Reverend Jackson said King’s dream is still alive, and that this year’s commemoration should be one of direct action.
“This should be a week of direct action. Voter registration. About 10 million blacks may not have registered. Voter restoration. Those who served their time in prison should have their right to vote restored. A focus on a new formula for funding public education, and end the war in Iraq and use those monies to reinvest in America and put America back to work,” Jackson said.
Reverend Jackson said if King were alive today, he would take the lead in the fight against HIV/AIDS and to end the wars in Darfur and Somalia.
“To be sure, the HIV/AIDS is a threat to the human race, so much of it in Africa. He would be finding the necessary resources and scientific technology and medicines for Africa and the rest of the world. Clearly the genocide in Darfur, the war in Somalia, he would speak out urging all involved to use their collective strength to end those wars. He saw no future in wars. There are no winnable wars. At the end of the day, people must learn to live together and find reconciliation and co-existence over co-annihilation,” Jackson said.

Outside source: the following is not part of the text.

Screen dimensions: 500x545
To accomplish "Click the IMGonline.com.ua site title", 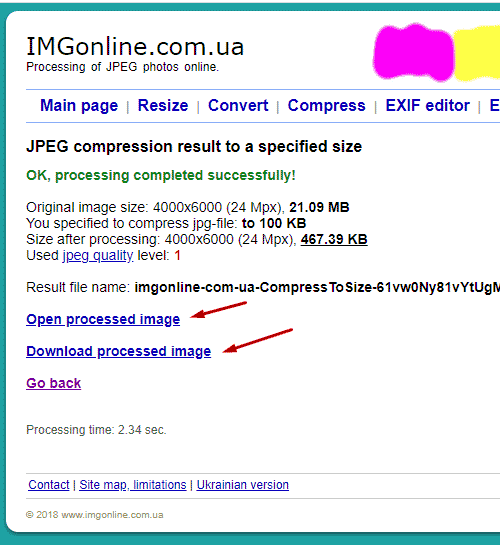I will (135, 47).
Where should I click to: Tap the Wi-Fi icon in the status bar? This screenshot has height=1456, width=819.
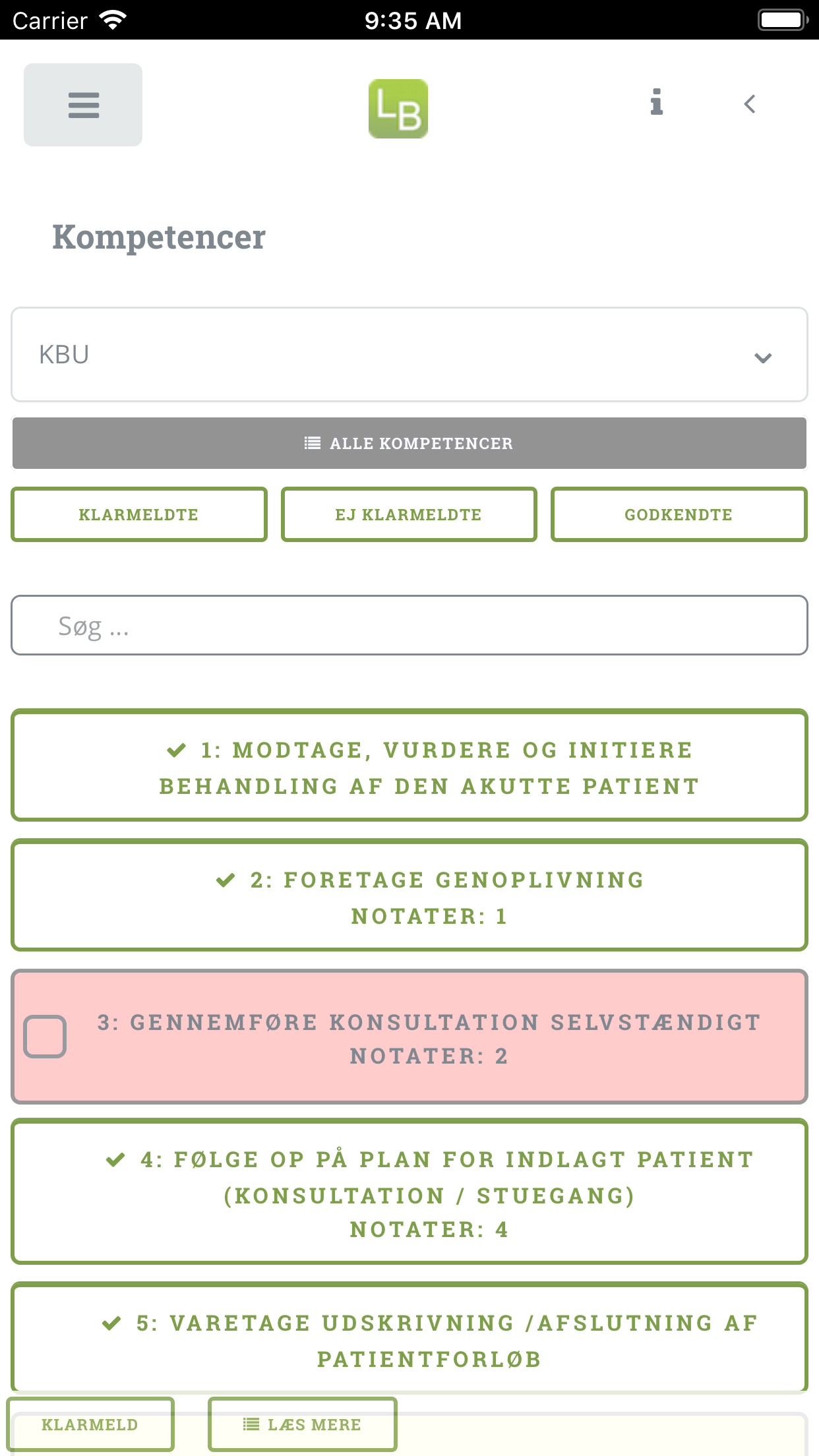(x=112, y=19)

Jackson said King’s dream of an America where all are treated equally irrespective of color or religion or economic status is alive.
“His dream is alive and beginning to unfold in a nation where you can have access to education and health care and job development. That’s part of the dream. On the other hand, too few people have so much. The excess and wealth, he would cry against that. He’ll be fighting for employment as he was when he was killed. He’ll be fighting for comprehensive health care to help Americans based on need not based on money. He’ll be urging young people to rebel against the war in Iraq, and be that we will a massive march on Washington on January 27 saying don’t send more troops, no money no death. Let’s choose another way,” Jackson said.

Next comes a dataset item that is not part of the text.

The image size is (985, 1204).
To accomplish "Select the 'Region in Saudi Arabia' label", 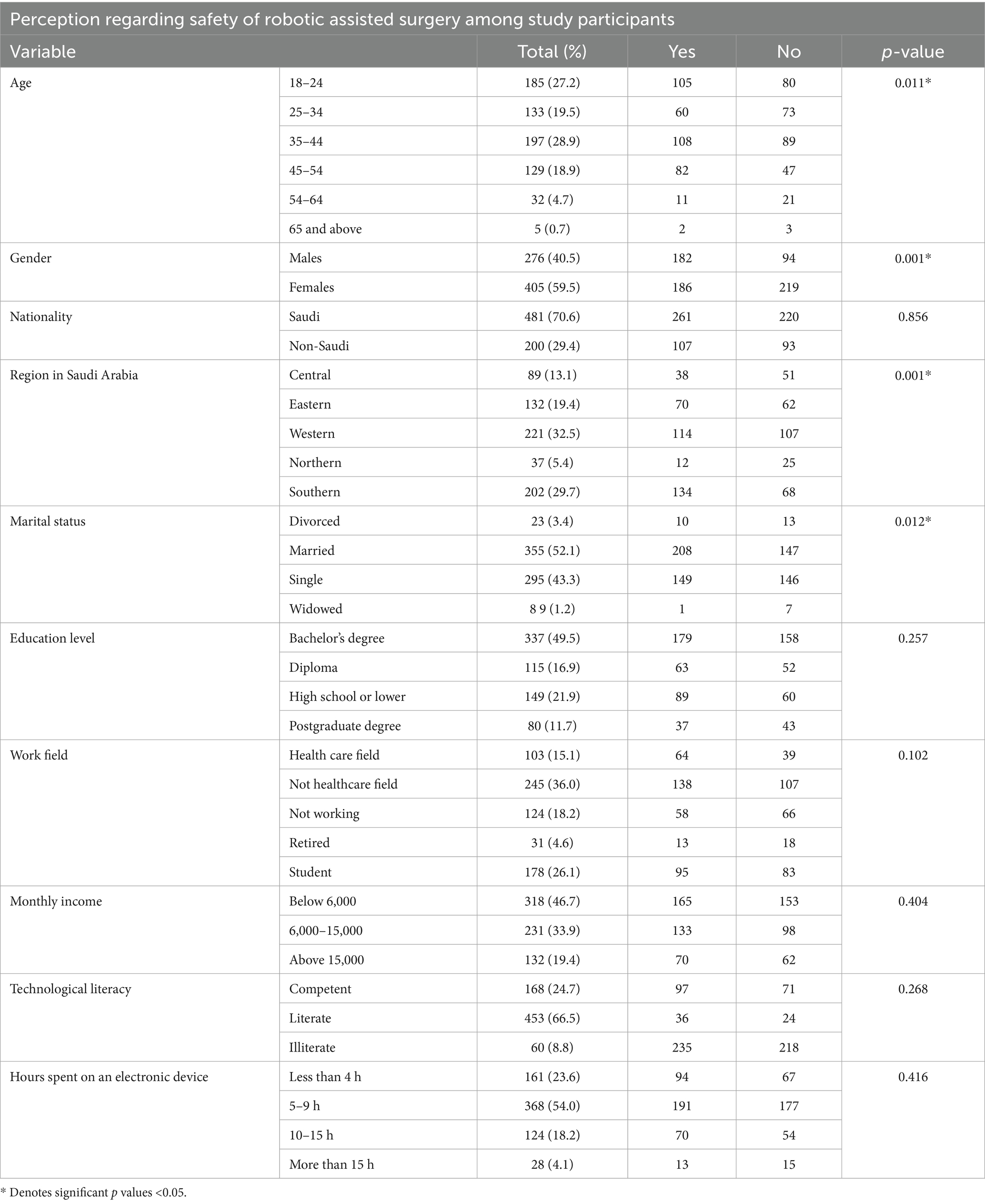I will pyautogui.click(x=74, y=375).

Reverend Jackson said black America has made progress in many areas since the death of Martin Luther King, Junior, as seeing in the election of more African Americans.
“There are now mayors of cities; there are 43 in the Congress and the U.S. Senate. There are now judges and a university president. The good news is he was a seed sower, and now many of his seeds are sprouting into position of authority all around the nation and the world,” Jackson said.